Stored items:
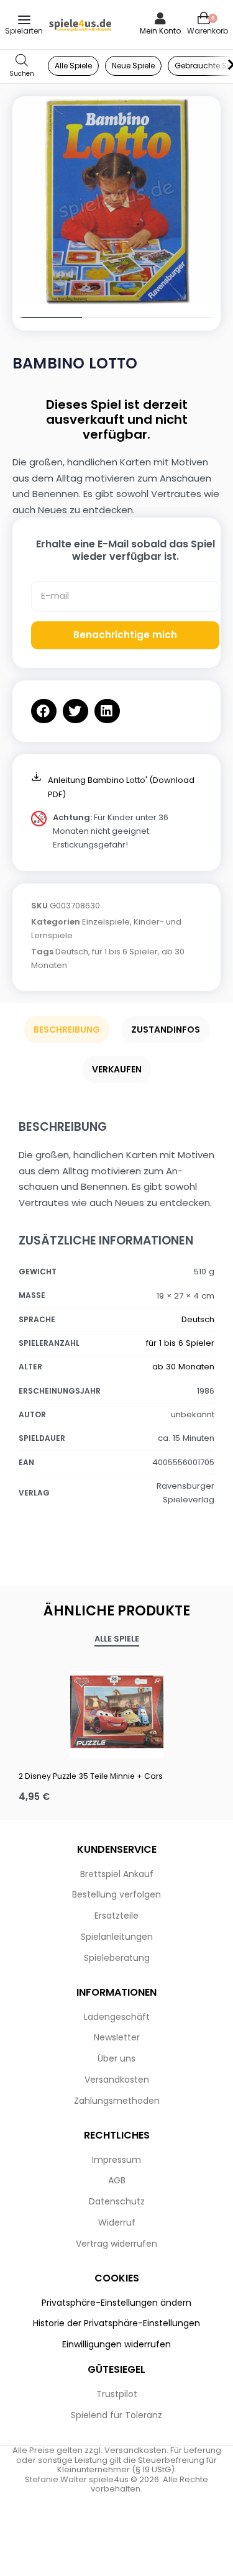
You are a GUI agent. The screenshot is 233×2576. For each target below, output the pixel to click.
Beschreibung (67, 1029)
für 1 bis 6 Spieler (125, 951)
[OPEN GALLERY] (116, 200)
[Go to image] (47, 317)
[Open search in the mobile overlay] (22, 66)
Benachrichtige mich (125, 634)
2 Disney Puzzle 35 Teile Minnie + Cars (91, 1776)
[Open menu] (24, 20)
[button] (44, 711)
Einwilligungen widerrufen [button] (116, 2344)
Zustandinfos (165, 1029)
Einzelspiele (106, 922)
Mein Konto (160, 30)
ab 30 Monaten (183, 1366)
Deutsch (71, 951)
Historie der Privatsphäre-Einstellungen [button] (116, 2323)
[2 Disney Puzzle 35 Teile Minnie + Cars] (116, 1711)
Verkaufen (117, 1069)
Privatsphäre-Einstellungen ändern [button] (116, 2302)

TASK DESCRIPTION: Your task is to find every line above containing the word "Einstellungen" and copy it.

REPLY:
Historie der Privatsphäre-Einstellungen [button] (116, 2323)
Privatsphäre-Einstellungen ändern [button] (116, 2302)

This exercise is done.